Questo non significa che la tesi secondo cui i cristiani si sentivano meno insicuri all’epoca di Saddam sia totalmente falsa. Ha molti aspetti veri, ma i cristiani commisero anche gravi errori nel moltiplicare le dichiarazioni celebrative di un regime che era inviso alla maggioranza sciita così come a fazioni non irrilevanti del mondo sunnita. Questo spiega perché, caduto Saddam, non è stato difficile additare i cristiani come complici delle atrocità del dittatore. È un rischio, tra parentesi, che i cristiani che sostengono Assad corrono esattamente negli stessi termini nella Siria di oggi. Se il regime dovesse cadere, sarebbero immediatamente perseguitati come suoi complici.

In Iraq i cristiani sono un po’ dovunque ma certamente si concentrano nei tre governatorati che costituiscono la Piana di Ninive. Si tratta di un’area tormentata, con zone rivendicate dall’amministrazione centrale irachena e dal Kurdistan, che in teoria è una regione autonoma dell’Iraq ma in pratica ha una vasta area controllata, con la benedizione degli Stati Uniti, da un governo curdo che ha anche un suo esercito, i Peshmerga. La Piana di Ninive è diventata luogo di rifugio per cristiani in fuga dall’Isis e anche teatro di scontri che hanno coinvolto Isis, esercito iracheno, Peshmerga, e milizie sciite.

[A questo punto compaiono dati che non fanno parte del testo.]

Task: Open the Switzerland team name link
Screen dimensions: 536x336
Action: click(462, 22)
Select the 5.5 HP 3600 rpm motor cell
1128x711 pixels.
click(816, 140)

Queste ultime, le milizie sciite, costituiscono il principale problema. Chiamate Hash’d al-Shaabi, Forze Popolari di Mobilitazione, sono state create con l’aiuto dell’Iran per combattere l’Isis, un compito che l’esercito regolare iracheno non riusciva ad assumersi con successo. Le milizie sciite sono entrate anche nella Piana di Ninive e hanno indubbiamente contribuito alle sconfitte dell’Isis. Ma sono arrivate con i loro pregiudizi contro i cristiani “complici di Saddam” tipici degli sciiti, e sono state spesso accusate di discriminazioni e violenze anticristiane. Le milizie curde, con il loro legame con gli Stati Uniti, in teoria dovrebbero proteggere i cristiani. Ma non sempre lo fanno. La Piana di Ninive, centro del cristianesimo in Iraq, rimane un luogo dove cristiani di altre parti dell’Iraq si rifugiano: ma poi, se possono, scappano in Occidente. Se li si interroga, ci diranno che il problema della libertà religiosa dei cristiani in Iraq è ormai insolubile, presi come sono fra l’incudine dell’estremismo sunnita e il martello sciita.

Francesco può fare qualcosa? Le milizie sciite Hash’d al-Shaabi, a differenza di altre sempre sciite e di origine più antica, non avrebbero potuto nascere senza l’incitamento del Grande Ayatollah al-Sistani, che ha novant’anni ma conta ancora moltissimo. Se Francesco riuscisse a convincere il vecchio Ayatollah che i cristiani non sono, o non sono tutti, nostalgici di Saddam e nemici degli sciiti, non è impossibile – anche se resta difficile – che qualcosa possa cambiare.